Task objective:
Rewrite the lines from the line with "Task: Select the 武士言葉 dialect tag" to the line with "Action: [830, 878]", both ends included, with every coordinate in the answers scaled by 2.25 and rounded to the nearest whole number, halves going up. Reproduce only those lines, leaving the requests and their numbers unchanged, and omit the pictures.

Material:
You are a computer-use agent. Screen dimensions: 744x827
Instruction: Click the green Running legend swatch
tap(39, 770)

---

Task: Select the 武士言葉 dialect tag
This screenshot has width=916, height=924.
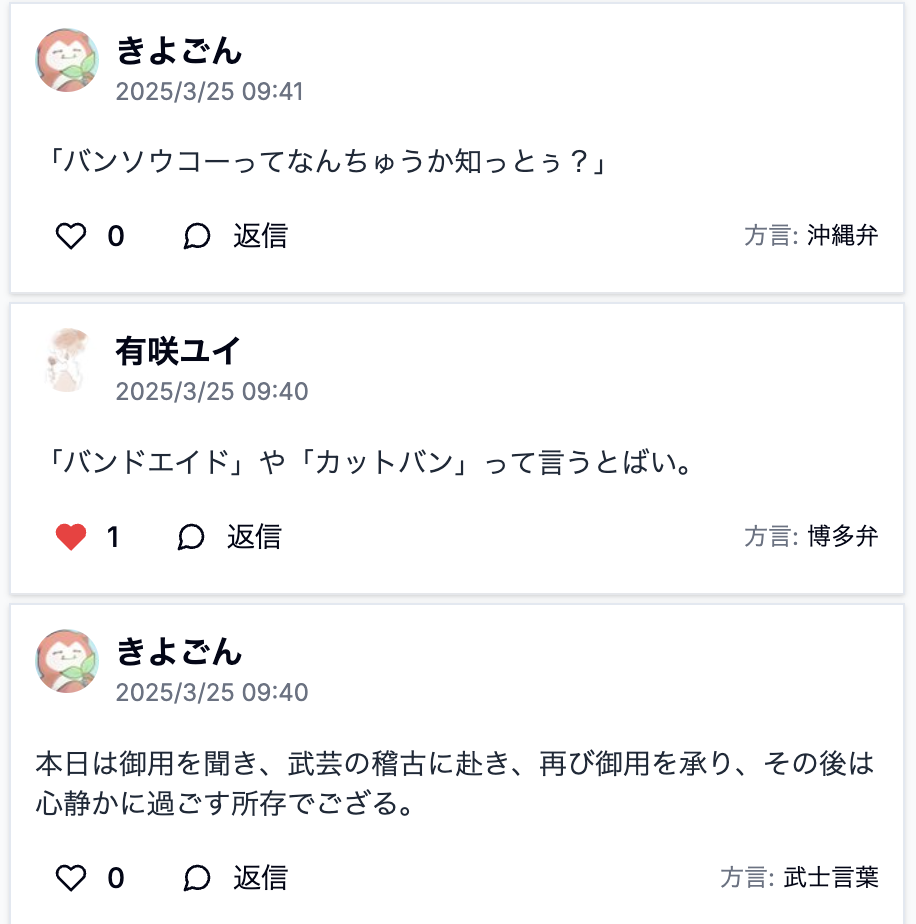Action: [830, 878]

---

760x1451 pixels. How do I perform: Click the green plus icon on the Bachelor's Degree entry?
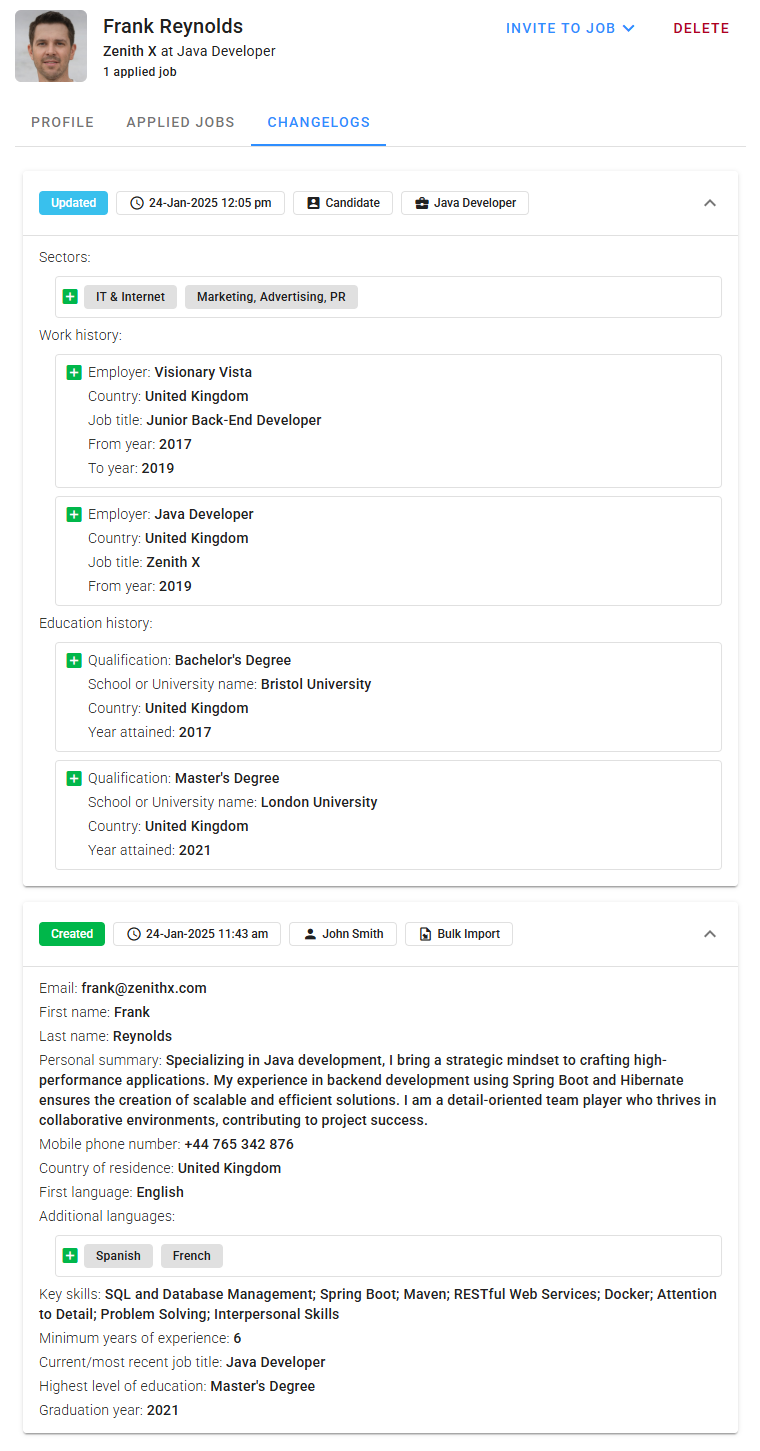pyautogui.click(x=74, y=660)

Worked answer:
Task: Select the 武士言葉 dialect tag
This screenshot has width=916, height=924.
Action: [1868, 1976]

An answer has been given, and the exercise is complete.